COMMENT REFORMER ? (VI) L'intégration de la gendarmerie au sein du ministère de l'Intérieur

Fin de notre réflexion sur la réforme : après les questions posées par l’amélioration de l’hôpital public, l’exemple plutôt réussi de l’intégration de la gendarmerie au sein du ministère de l'Intérieur.

Parmi toutes les réformes entreprises par l’État depuis les trente dernières années, on peut citer la réforme plutôt réussie de la gendarmerie.

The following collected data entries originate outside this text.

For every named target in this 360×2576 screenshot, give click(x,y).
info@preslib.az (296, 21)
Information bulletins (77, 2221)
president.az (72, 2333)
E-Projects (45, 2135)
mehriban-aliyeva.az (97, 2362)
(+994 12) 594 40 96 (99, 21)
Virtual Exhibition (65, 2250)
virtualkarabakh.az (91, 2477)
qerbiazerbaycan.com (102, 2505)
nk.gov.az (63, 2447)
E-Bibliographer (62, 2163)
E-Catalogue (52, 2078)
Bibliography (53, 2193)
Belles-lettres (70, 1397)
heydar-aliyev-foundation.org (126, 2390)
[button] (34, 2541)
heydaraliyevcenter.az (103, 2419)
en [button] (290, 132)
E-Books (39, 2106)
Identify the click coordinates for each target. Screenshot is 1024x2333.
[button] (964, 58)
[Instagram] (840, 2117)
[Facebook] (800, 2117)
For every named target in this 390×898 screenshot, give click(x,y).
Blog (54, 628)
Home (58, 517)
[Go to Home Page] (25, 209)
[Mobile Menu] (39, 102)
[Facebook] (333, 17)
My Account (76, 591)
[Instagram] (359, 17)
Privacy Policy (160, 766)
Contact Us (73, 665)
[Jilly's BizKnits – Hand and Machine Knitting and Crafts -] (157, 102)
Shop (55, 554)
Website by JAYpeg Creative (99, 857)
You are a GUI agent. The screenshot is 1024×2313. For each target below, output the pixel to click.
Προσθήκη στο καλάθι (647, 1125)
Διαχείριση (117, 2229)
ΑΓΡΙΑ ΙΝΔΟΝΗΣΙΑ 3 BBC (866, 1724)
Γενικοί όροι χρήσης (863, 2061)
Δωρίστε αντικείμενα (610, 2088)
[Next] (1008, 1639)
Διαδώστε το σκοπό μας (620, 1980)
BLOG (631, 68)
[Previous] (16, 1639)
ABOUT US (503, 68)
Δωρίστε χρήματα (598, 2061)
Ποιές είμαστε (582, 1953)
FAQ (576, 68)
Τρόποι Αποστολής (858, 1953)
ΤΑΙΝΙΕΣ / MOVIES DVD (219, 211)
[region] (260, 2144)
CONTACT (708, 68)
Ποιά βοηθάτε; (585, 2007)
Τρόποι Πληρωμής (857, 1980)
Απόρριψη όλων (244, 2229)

L’idée que la gendarmerie, tout en conservant son statut militaire, puisse passer du ministère de la Défense à celui de l’Intérieur s’explique d’abord par une évolution de la menace après 1991 et la transformation profonde de la situation internationale. La sécurité intérieure repasse au premier plan, cependant que la menace extérieure elle-même, caractérisée comme « terrorisme », se fait redouter aussi, voire d’abord, à l’intérieur.

Mutualisation et coopération 

Le rapprochement a conduit à une utile mutualisation des moyens, notamment dans le domaine des services supports, des systèmes d’information et de communication et du renseignement judiciaire. Il a amélioré la coopération sur le territoire et la coopération internationale contre une pègre souvent sans frontières.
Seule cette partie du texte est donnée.